Natürlich wäre eine solche Zuckersteuer ein Eingriff in die unternehmerische Freiheit. Und ja, sie würde Menschen mit geringerem Einkommen härter treffen als Besserverdiener. Beides aber wäre gerechtfertigt und sogar wünschenswert. Die Daten der Krankenkassen belegen, dass Typ-2-Diabetes gerade dort besonders häufig ist, wo die Arbeitslosigkeit hoch ist und das Durchschnittseinkommen niedrig. Gerade dort, so lässt sich also vermuten, machen die Hersteller mit den zuckrigen Produkten ein besonders gutes Geschäft. Auf den Kosten aber bleibt die Allgemeinheit sitzen.

Julia Klöckner, die im Kabinett auch für Ernährung und Verbraucherschutz zuständig ist, versteht sich aber offenbar vor allem als Landwirtschaftsministerin. Statt eine Veränderung per Gesetz zu erzwingen, geht sie einen Deal mit der Agrar- und Lebensmittellobby ein - so wie schon andere Landwirtschaftsminister vor ihr.
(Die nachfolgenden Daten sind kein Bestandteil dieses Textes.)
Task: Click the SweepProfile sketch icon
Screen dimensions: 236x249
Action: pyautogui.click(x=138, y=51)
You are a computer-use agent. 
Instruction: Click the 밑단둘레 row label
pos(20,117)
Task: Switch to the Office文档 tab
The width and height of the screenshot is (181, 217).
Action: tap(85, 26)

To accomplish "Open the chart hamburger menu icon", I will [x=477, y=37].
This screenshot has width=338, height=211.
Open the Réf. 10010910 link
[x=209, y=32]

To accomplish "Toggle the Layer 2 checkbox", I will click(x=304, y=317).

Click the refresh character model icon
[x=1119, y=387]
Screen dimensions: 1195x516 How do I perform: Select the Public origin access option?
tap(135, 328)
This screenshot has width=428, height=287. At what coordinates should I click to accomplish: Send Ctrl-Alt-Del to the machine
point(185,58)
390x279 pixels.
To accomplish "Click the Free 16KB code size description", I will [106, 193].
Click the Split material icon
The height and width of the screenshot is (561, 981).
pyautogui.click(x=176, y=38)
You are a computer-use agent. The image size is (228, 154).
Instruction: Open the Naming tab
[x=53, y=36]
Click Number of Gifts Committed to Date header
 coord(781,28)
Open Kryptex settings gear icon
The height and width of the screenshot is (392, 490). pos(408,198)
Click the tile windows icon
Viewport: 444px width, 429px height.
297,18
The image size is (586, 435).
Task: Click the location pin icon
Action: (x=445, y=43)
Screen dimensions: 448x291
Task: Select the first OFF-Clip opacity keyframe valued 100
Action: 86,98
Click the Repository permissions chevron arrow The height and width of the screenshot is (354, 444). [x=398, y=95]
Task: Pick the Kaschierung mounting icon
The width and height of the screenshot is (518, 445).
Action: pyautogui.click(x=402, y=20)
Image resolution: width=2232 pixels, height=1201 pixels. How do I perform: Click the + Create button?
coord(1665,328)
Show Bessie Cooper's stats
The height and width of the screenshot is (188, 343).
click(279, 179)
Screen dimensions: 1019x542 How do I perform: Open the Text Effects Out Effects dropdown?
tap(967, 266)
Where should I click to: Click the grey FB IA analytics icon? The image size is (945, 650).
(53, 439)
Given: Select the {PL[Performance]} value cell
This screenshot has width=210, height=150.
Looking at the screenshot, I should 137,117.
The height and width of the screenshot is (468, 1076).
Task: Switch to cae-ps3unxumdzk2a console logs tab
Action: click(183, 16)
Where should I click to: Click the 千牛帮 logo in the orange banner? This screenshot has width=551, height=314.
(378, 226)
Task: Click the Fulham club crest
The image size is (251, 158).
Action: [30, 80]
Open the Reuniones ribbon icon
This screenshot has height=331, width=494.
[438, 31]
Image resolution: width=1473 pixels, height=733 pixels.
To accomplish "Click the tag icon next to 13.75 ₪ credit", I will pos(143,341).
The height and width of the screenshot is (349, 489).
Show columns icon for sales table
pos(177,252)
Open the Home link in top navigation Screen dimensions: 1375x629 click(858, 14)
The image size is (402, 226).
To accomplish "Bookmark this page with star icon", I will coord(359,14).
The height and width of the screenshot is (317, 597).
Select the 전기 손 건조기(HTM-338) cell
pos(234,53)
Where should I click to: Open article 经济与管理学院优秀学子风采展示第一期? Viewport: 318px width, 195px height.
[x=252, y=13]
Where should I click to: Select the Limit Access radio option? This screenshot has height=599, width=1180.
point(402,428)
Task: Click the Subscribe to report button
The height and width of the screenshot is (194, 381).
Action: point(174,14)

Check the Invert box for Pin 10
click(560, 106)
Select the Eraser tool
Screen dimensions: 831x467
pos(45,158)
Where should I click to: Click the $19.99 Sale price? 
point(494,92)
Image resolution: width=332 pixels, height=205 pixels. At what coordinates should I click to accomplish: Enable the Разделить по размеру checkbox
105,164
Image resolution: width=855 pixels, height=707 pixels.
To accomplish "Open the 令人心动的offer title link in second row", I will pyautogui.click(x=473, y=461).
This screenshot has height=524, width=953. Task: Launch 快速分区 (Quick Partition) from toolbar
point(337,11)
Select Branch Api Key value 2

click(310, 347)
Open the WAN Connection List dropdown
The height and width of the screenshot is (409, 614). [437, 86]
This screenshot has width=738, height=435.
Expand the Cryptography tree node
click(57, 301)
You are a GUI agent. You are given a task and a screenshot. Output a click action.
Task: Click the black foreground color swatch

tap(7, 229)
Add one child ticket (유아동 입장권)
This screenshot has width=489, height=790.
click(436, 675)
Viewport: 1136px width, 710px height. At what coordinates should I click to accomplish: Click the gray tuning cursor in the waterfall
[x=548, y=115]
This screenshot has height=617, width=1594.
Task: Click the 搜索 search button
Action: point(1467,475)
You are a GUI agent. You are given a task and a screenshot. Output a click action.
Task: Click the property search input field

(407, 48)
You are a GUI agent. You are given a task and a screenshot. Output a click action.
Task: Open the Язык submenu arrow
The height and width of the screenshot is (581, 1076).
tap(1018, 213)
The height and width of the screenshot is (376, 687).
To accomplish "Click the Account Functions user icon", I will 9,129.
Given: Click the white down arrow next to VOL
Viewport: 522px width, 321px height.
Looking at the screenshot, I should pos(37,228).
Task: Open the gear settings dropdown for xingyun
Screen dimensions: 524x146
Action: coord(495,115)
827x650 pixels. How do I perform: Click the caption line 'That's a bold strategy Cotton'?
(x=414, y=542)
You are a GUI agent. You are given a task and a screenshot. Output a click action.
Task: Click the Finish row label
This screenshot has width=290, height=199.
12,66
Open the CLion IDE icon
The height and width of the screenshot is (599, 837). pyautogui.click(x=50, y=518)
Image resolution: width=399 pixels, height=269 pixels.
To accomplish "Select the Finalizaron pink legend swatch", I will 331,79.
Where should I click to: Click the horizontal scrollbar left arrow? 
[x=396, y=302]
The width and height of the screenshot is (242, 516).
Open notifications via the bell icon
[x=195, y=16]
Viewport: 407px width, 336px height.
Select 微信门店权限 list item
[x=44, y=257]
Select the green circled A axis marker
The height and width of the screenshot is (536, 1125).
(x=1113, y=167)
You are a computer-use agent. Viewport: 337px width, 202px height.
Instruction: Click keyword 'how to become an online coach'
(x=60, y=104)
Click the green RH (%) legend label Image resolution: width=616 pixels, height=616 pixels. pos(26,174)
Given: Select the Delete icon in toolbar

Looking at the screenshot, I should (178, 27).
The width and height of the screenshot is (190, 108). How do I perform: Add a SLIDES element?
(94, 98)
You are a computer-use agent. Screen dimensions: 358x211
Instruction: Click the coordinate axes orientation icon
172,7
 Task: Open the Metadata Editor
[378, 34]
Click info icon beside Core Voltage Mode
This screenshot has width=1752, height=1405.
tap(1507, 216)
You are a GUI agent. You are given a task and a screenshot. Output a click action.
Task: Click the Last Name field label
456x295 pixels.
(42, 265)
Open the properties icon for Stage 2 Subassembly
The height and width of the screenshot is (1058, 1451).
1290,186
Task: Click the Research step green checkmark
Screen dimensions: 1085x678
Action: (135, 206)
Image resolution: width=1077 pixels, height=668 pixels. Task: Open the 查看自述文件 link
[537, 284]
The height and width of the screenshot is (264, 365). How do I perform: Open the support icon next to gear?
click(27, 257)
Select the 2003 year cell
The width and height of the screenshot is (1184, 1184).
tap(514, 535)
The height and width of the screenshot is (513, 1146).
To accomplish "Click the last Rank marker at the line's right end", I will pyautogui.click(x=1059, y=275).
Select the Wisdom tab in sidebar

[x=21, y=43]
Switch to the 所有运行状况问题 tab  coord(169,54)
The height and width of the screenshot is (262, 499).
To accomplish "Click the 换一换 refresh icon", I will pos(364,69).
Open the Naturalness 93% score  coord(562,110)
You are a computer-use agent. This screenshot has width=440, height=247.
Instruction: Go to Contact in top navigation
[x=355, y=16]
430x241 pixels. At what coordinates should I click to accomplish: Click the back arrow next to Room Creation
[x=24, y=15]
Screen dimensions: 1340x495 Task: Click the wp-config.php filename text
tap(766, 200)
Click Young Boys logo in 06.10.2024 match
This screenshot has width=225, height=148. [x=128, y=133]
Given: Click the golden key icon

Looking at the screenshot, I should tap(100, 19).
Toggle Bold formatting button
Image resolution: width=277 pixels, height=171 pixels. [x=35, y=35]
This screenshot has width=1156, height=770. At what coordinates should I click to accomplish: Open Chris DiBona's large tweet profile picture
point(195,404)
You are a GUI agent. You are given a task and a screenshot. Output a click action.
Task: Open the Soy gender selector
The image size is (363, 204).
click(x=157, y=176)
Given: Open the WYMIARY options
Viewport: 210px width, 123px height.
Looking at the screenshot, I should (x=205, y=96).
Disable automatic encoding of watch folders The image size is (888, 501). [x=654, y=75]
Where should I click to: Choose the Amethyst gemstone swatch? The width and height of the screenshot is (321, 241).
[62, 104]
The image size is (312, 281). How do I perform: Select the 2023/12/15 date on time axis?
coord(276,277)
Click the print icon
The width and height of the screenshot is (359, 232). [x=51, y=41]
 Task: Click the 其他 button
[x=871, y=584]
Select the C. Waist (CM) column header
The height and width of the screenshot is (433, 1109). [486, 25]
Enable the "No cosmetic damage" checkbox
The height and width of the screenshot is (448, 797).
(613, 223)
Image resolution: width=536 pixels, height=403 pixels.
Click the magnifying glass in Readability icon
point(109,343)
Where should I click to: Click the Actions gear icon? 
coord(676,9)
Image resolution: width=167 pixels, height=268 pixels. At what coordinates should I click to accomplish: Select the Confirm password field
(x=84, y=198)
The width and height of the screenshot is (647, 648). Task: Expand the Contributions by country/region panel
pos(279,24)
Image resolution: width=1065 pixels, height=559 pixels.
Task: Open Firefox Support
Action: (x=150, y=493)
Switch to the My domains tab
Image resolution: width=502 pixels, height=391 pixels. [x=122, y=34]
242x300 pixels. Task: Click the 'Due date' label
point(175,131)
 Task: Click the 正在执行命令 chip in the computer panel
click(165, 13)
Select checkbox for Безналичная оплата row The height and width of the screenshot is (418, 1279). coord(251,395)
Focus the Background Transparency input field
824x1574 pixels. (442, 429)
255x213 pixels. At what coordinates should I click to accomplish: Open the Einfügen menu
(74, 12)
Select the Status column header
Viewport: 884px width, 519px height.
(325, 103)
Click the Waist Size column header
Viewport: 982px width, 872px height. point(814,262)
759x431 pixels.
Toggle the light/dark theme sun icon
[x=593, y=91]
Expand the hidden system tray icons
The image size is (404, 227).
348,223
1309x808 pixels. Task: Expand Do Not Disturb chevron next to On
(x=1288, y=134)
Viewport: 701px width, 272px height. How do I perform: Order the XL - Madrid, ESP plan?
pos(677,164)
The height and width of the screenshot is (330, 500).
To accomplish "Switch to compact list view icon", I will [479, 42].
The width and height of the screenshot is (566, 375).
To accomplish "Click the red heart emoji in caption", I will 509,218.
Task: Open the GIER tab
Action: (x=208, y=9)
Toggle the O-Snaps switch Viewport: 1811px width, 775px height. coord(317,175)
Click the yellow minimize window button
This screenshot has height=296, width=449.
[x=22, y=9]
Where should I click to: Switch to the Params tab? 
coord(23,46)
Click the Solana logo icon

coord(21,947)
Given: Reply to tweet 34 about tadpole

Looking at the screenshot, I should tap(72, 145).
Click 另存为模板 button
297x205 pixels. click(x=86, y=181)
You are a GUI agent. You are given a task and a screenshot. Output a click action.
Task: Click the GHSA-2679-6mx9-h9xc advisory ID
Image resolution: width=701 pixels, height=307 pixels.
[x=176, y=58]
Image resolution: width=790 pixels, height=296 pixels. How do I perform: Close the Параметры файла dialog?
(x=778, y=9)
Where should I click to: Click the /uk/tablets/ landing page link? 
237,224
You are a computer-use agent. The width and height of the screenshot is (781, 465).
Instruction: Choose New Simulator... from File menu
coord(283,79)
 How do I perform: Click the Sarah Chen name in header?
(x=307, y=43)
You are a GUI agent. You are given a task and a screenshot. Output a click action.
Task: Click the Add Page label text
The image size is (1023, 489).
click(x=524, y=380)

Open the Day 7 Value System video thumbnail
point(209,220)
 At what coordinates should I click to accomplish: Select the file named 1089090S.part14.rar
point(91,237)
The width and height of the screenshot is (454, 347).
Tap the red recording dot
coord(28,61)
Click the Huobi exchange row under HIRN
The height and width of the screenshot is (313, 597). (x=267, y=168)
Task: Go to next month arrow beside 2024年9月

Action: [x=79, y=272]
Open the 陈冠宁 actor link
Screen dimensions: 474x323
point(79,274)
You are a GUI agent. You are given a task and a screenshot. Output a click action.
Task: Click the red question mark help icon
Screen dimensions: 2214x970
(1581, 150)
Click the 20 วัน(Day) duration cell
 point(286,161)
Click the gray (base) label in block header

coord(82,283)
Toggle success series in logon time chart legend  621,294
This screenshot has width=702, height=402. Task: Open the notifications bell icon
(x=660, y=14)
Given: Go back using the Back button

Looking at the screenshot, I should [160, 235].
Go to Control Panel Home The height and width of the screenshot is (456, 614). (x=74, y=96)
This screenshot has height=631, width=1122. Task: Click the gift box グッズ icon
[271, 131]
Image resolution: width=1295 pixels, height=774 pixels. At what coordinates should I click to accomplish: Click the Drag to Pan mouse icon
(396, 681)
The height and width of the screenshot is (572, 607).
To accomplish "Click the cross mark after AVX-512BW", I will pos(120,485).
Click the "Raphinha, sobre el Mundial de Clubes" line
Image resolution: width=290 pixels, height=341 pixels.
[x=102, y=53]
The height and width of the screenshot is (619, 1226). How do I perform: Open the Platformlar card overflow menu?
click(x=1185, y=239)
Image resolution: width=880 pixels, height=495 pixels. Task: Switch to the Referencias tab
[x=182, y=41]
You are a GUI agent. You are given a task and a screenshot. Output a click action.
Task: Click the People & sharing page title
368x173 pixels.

Die Industrie wehrt sich bisher erfolgreich gegen strengere Gesetze

Schon 2010 scheiterte deshalb beispielsweise die sogenannte Lebensmittel-Ampel im EU-Parlament. Sie sollte, so der Plan, mit einem einfachen Rot-Gelb-Grün-Schema aufzeigen, ob ungesunde Mengen an Zucker, Fett oder Salz in einem Produkt stecken. Die Industrie machte dagegen Front, das Gesetz kam nie zustande. Stattdessen locken nun viele Produkte im Supermarkt mit Versprechen wie "fettreduziert" oder "weniger Zucker" - und demnächst dann wohl "noch weniger Zucker". Wobei "noch weniger" eben immer noch ziemlich viel sein kann.

Höhere Steuern und weniger Förderung für den Zucker hätten da wohl deutlich mehr Effekt. Das belegt das Beispiel Alkopops: 2004 wurde eine Sondersteuer auf die süßen Limo-Schnaps-Gemische eingeführt, wenig später ging der Konsum deutlich zurück. Ziel erreicht. Entsprechend könnte eine Zuckersteuer wirken: Die Industrie müsste besonders zuckerhaltige Lebensmittel entweder deutlich teurer machen oder auf einen Teil ihrer Gewinne verzichten. Alternativ könnte sie freilich auch ihre Rezepte abwandeln.

So oder so: Die Allgemeinheit würde profitieren - entweder durch eine gesündere Ernährung oder aber, indem sie sich einen Teil der durch den Zucker verursachten Kosten wiederholt.